Truly a font of absolute last resort

by Michael S. Kaplan, published on 2008/06/12 10:01 -04:00, original URI: http://blogs.msdn.com/b/michkap/archive/2008/06/12/8592568.aspx


At long last, after considerable back and forth and hemming and hawing, Apple has made their Last Resort font available, and you can get it here.

Of course Mac OS X has had this for some time, but now it is available for everyone else....

You can tell that Windows did not have this font in mind in its antiquated font installation UI:

See that line of "A" characters --- well, that is kind of what The Quick Brown Fox Jumped Over The Lazy Dog looks like if shown only with this font.

It looks even funnier in the font viewer:

where you can see it in all kinds of different sizes.

I wonder whether Windows would ever really try to optimize this experience if the font was not being included on the platform.

I mean sure it looks silly, but putting in code to handle a font one doesn't include? Hmmm, that would be weird.

The text above the EULA on the Unicode site is a little odd in some respects, e.g.

Overall, there are a number of advantages to using the Last Resort font for unrepresentable characters.

  1. Operating systems are freed from the overhead of providing a full Unicode font.
  2. Users see something more meaningful than a black box for unrepresentable characters.
  3. Users familiar with the scripts being represented with the Last Resort font will readily identify what needs to be installed to represent the text.
  4. Users unfamiliar with the missing scripts are shown easily-identified symbols rather than lengthy strings of unidentifiable characters.

Of those four points, #1 makes no sense -- the "overhead" of covering Unicode is still there; if the earlier screen shots prove anything they prove the font is useless to convey information beyond script identity. And #4 makes no sense to me in the context of #2 -- what is the difference between "a black box for unrepresentable characters" and "lengthy strings of unidentifiable characters" exactly, in this context?
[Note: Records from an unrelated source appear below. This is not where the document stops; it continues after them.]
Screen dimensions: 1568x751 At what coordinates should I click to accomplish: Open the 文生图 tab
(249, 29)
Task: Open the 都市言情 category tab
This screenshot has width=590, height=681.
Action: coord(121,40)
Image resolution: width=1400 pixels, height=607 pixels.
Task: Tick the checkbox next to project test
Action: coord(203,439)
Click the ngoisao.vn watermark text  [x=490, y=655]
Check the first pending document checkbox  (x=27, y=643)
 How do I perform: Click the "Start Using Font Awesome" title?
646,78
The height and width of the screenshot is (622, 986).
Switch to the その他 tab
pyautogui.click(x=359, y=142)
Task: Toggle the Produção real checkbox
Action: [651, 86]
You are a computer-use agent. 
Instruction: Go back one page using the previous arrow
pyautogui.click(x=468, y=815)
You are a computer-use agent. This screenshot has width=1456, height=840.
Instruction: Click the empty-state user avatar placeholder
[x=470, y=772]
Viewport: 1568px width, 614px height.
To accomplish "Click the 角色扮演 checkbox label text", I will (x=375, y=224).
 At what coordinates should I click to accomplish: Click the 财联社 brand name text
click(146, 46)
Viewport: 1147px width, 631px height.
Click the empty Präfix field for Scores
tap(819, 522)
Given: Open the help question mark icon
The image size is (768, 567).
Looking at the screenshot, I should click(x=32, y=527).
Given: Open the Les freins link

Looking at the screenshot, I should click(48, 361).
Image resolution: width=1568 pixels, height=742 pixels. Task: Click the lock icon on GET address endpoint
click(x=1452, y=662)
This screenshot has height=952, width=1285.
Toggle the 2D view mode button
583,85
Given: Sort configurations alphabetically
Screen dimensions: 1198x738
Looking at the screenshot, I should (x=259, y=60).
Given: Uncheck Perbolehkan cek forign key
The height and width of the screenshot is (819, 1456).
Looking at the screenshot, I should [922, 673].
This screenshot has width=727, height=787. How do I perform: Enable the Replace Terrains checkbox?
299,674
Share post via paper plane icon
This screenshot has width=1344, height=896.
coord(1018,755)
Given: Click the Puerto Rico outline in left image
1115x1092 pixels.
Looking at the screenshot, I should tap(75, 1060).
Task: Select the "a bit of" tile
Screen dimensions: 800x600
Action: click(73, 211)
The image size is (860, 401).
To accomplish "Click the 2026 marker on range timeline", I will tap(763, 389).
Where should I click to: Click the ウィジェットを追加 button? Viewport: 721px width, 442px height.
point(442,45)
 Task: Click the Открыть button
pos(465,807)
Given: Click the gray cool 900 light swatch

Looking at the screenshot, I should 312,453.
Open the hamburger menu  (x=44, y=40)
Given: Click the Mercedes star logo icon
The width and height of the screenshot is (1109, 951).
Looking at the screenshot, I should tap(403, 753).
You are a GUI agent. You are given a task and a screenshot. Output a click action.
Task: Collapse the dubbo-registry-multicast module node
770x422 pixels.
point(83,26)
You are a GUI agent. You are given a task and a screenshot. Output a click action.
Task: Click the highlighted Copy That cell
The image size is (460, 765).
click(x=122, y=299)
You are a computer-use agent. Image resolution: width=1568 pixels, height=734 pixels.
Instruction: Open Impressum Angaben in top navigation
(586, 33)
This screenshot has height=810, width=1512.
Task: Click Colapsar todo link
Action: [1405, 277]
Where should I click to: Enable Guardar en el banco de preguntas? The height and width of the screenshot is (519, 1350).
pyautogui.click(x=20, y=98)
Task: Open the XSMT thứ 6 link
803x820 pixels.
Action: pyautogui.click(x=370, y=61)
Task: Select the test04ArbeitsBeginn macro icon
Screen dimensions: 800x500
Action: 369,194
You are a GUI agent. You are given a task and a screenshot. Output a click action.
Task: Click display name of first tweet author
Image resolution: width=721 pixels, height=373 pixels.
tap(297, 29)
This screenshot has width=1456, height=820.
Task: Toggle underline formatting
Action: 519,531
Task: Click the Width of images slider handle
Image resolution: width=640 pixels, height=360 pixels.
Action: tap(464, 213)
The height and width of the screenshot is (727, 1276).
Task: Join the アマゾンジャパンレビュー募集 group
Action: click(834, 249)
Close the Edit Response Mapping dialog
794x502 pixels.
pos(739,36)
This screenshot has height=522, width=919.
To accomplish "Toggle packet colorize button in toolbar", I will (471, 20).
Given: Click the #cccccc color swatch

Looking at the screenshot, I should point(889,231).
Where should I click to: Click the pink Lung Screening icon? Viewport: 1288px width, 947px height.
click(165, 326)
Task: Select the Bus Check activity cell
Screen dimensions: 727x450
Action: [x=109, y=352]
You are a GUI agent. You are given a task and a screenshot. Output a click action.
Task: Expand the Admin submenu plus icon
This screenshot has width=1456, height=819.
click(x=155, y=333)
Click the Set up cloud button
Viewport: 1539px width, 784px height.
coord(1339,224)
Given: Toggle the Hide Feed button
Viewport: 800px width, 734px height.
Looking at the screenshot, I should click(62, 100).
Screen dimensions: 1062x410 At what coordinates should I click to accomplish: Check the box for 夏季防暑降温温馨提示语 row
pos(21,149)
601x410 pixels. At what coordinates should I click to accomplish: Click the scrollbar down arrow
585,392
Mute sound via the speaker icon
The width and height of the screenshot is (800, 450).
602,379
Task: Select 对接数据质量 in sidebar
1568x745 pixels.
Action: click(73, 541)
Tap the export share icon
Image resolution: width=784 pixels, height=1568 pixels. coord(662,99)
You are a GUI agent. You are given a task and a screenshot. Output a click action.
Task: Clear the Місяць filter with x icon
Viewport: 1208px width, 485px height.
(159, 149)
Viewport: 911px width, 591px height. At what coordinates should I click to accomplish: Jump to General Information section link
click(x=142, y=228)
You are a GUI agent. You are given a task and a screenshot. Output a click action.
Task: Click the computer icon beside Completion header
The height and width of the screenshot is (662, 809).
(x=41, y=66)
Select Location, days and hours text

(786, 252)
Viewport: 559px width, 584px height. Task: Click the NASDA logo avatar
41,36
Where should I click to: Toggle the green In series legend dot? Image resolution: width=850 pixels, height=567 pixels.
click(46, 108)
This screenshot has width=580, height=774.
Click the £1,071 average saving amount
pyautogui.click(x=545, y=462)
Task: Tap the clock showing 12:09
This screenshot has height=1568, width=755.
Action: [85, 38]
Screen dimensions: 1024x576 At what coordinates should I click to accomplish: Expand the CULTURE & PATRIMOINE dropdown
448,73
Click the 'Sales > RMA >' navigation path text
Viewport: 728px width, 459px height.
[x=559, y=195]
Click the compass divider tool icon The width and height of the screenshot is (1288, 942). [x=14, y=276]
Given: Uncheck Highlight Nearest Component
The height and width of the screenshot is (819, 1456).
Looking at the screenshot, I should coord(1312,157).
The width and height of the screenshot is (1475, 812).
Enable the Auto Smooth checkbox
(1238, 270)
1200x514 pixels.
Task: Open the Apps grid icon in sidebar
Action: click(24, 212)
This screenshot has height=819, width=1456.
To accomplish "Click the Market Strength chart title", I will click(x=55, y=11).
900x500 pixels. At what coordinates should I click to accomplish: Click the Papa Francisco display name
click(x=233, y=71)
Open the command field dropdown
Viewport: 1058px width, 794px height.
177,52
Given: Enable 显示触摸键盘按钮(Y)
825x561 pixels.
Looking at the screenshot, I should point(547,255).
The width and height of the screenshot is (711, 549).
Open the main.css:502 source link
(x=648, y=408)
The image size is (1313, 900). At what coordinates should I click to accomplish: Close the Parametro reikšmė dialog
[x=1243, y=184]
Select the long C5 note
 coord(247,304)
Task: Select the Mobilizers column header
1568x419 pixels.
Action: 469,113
For Windows, the font is kind of useless unless it is put in a place that lets it act as a fallback; its not like it would be common to explicitly pick the font to look at unidentified characters to get the range, as a common operation....

And then there is the mildly scary information on the info in the font and where it comes from:

The Last Resort font includes glyphs for scripts proposed for future encoding in Unicode and ISO/IEC 10646. There is no guarantee that all of these scripts will ever be encoded in future versions of the standard; the script names are taken from the UTC/WG2 Roadmap dated 2001-06-14.

Especially since the roadmap has had subtle and in some cases not-so-subtle changes since 2001, from new ranges to changed sizes of existing ranges. I have to wonder whether

Assuming Apple provided the information for the page describing the font, all three of these choices do not show Apple in the best possible light, though there are obviously different levels and degrees of sin involved here. :-)

Over on The Unicode List, the font was discussed a bit.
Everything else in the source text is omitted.